Tras La gran estafa, el director Adam McKay vuelve al lado más oscuro del ser humano para contarnos la historia de Dick Cheney, un político republicano que estuvo a la sombra de varios presidentes americanos pero, especialmente, detrás de George W. Bush durante la polémica guerra de Irak.
El vicio del poder es la típica película que aparece en todas las temporadas de premios que cuenta una historia de los EEUU reciente que suele ser tan desconocida como interesante y que, normalmente, están prefabricadas para arrasar en todas las ceremonias. Estas películas suelen ser biopics convencionales y clásicos con juegos de montaje modernos para disimular. El vicio del poder no es nada de eso.
A caballo entre el documental y la sátira en Norteamérica, el guión de McKay es una rara avis donde, directamente, no hay cuarta pared y el personaje que interpreta Jesse Plemons habla directamente a cámara y cuenta toda la historia explicando las partes que pueden ser más complicadas de entender si no se conoce el sistema político estadounidense; no sabemos bien que hace este personaje aquí durante casi todo el metraje, sólo intuimos que es un ex-marine. Lo que él narra lo vemos en forma de comedia negra que recuerda a lo que hacía David O. Russell o al tono de Yo, Tonya, aunque también pretende reírse de la estructura de los biopics convencionales introduciendo frases célebres o escenas de la vida cotidiana de los protagonistas parodiando lo idílica que parece siempre la vida en América.
Estos dos recursos narrativos convierten a El vicio del poder en una película muy ágil que, pese a sus más de dos horas de metraje, resulta un interesantísimo viaje por los Estados Unidos recientes. Lo que más brilla aquí es el reparto: Christian Bale se ha vuelto a inflar a Big Macs para interpretar al protagonista y sabe encontrar muy bien el punto para no tomarse del todo en serio su personaje, pero tampoco reírse de él, Amy Adams (que interpreta a su esposa) está brillante como siempre y en cierto momento sabe hacer la película suya pese a ser una actriz de reparto y lo más maravilloso es poder ver a Sam Rockwell haciendo de Bush quien sí que no se baja de la parodia puesto que, tal y como se muestra en la cinta, no era más que un títere del protagonista.

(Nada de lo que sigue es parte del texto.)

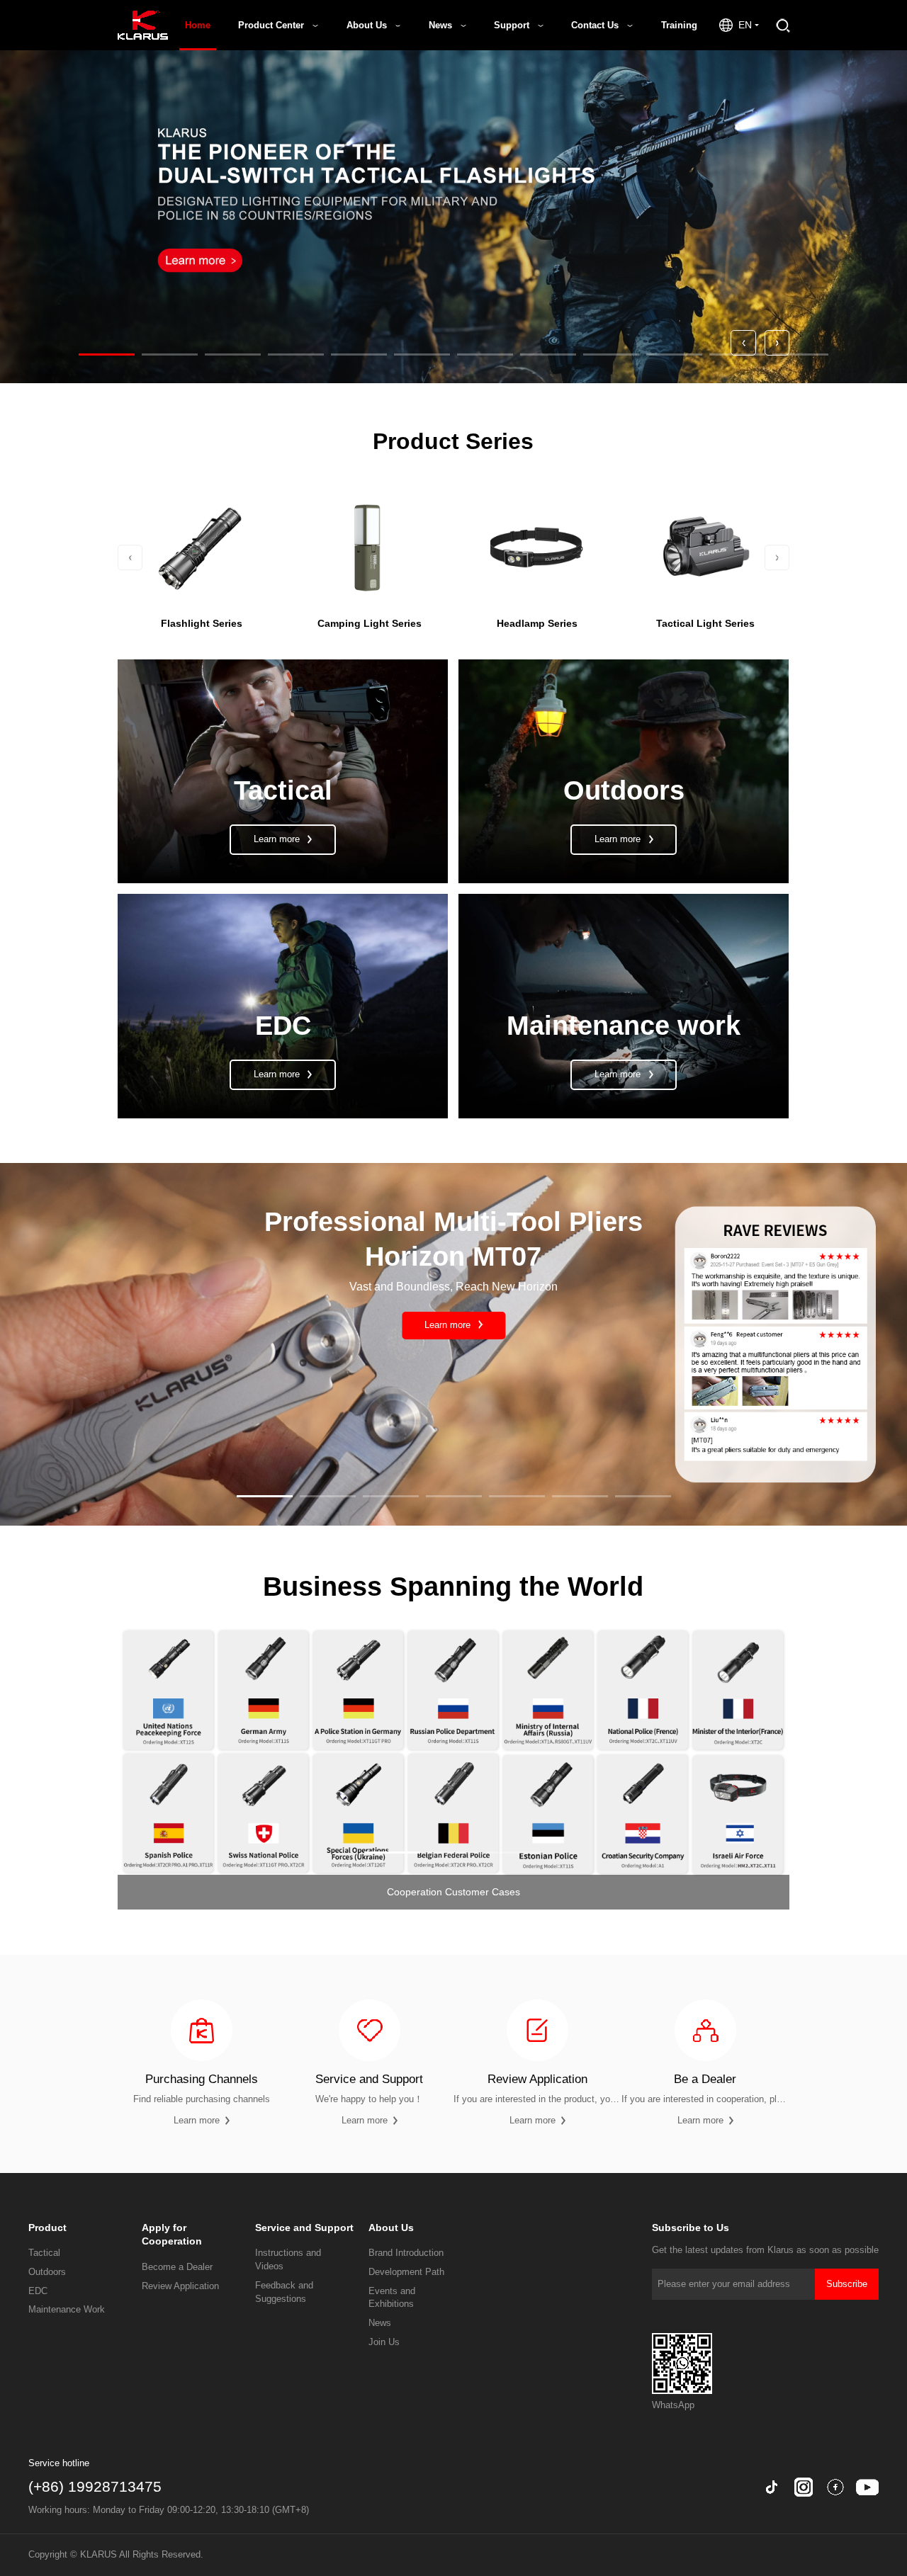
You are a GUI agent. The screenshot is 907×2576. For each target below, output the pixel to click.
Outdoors (47, 2272)
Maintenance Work (66, 2310)
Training (679, 25)
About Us (368, 25)
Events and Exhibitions (391, 2298)
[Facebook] (835, 2487)
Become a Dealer (177, 2267)
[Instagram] (803, 2487)
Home (197, 25)
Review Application (180, 2286)
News (442, 25)
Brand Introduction (406, 2253)
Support (513, 25)
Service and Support (304, 2227)
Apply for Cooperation (172, 2234)
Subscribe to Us (690, 2227)
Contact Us (596, 25)
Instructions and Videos (288, 2259)
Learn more (448, 1325)
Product (47, 2227)
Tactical (44, 2253)
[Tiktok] (771, 2487)
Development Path (406, 2272)
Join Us (384, 2342)
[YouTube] (867, 2487)
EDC (37, 2291)
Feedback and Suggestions (284, 2292)
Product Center (272, 25)
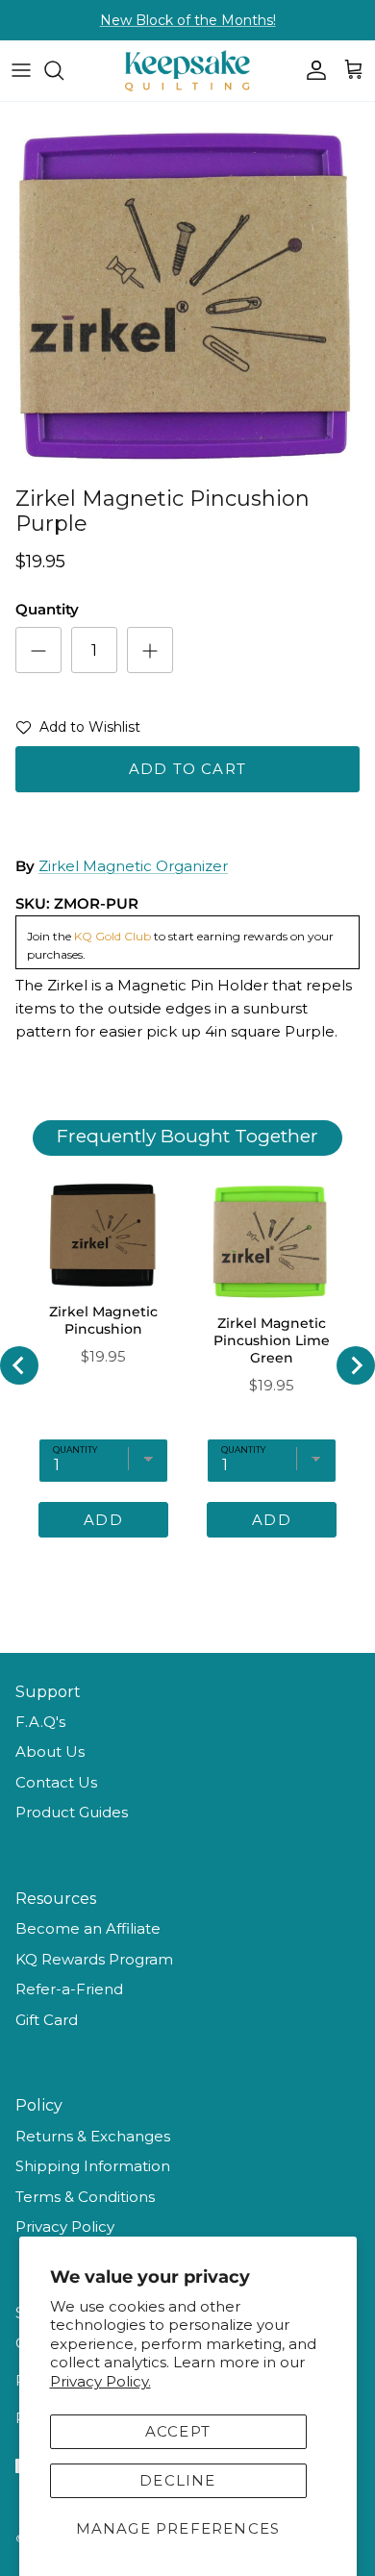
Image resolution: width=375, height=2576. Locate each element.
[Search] (63, 70)
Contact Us (56, 1782)
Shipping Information (92, 2166)
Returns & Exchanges (92, 2136)
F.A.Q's (40, 1722)
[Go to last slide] (19, 1365)
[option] (187, 289)
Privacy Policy (64, 2226)
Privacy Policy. (100, 2381)
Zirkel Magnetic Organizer (133, 866)
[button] (77, 730)
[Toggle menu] (21, 70)
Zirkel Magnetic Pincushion (103, 1320)
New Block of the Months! (188, 20)
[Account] (311, 70)
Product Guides (71, 1812)
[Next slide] (356, 1365)
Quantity (47, 609)
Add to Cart (187, 769)
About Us (50, 1751)
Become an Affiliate (88, 1928)
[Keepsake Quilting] (187, 70)
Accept (178, 2431)
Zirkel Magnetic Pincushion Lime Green (271, 1340)
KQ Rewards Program (94, 1959)
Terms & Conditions (85, 2197)
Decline (177, 2480)
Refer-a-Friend (69, 1989)
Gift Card (46, 2020)
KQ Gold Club (112, 936)
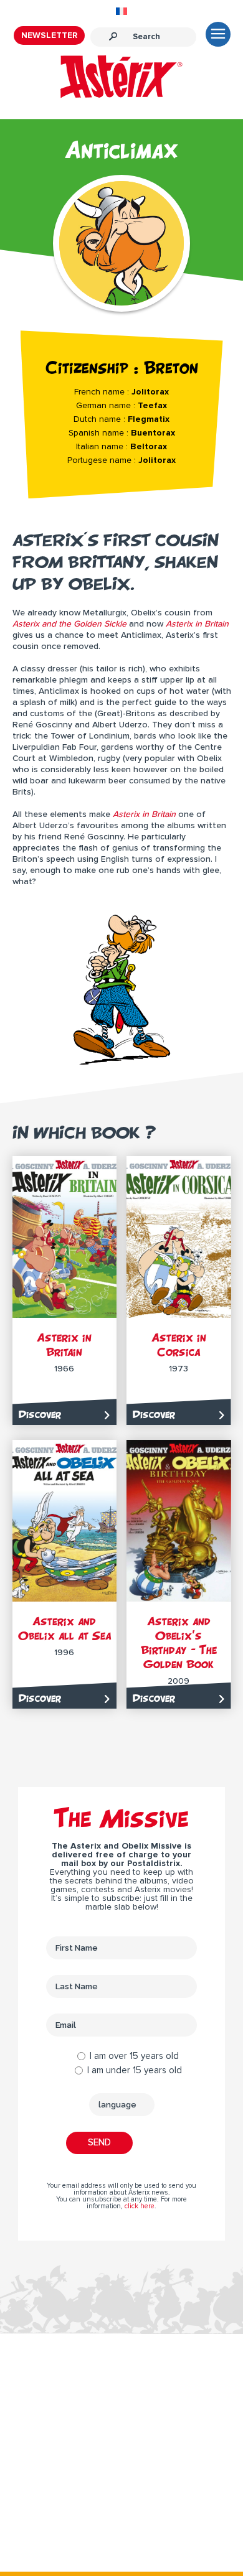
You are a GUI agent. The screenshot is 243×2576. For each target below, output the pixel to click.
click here (140, 2206)
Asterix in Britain (64, 1344)
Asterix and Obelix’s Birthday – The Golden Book (179, 1642)
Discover (40, 1414)
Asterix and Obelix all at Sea (64, 1628)
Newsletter (49, 35)
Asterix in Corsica (178, 1344)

Todo esto filmado con una fotografía en celuloide (8, 16 y 35 mm) que le dan a la película un aspecto retro que la acerca más al documental al tener un look, colores y texturas que pueden parecer imágenes de archivo y que hacen que la obra de Mckay sea, como mínimo, tremendamente original.
Pese a que, en un principio, aparentaba ser cine de la pereza que se cuela en los Oscar a última hora casi como obligación, El vicio del poder es una sólida apuesta. Una grandísima película sobre el lado más oscuro de la ambición humana a través de la historia reciente contada con mucha cara dura, pero también sin esconderse de nada puesto que en ningún momento se tiene reparo en dar ratos reales con nombres y apellidos de los escándalos de los que ya hablara Michael Moore en su afamado Fahrenheit 9/11 del que esta película bebe mucho.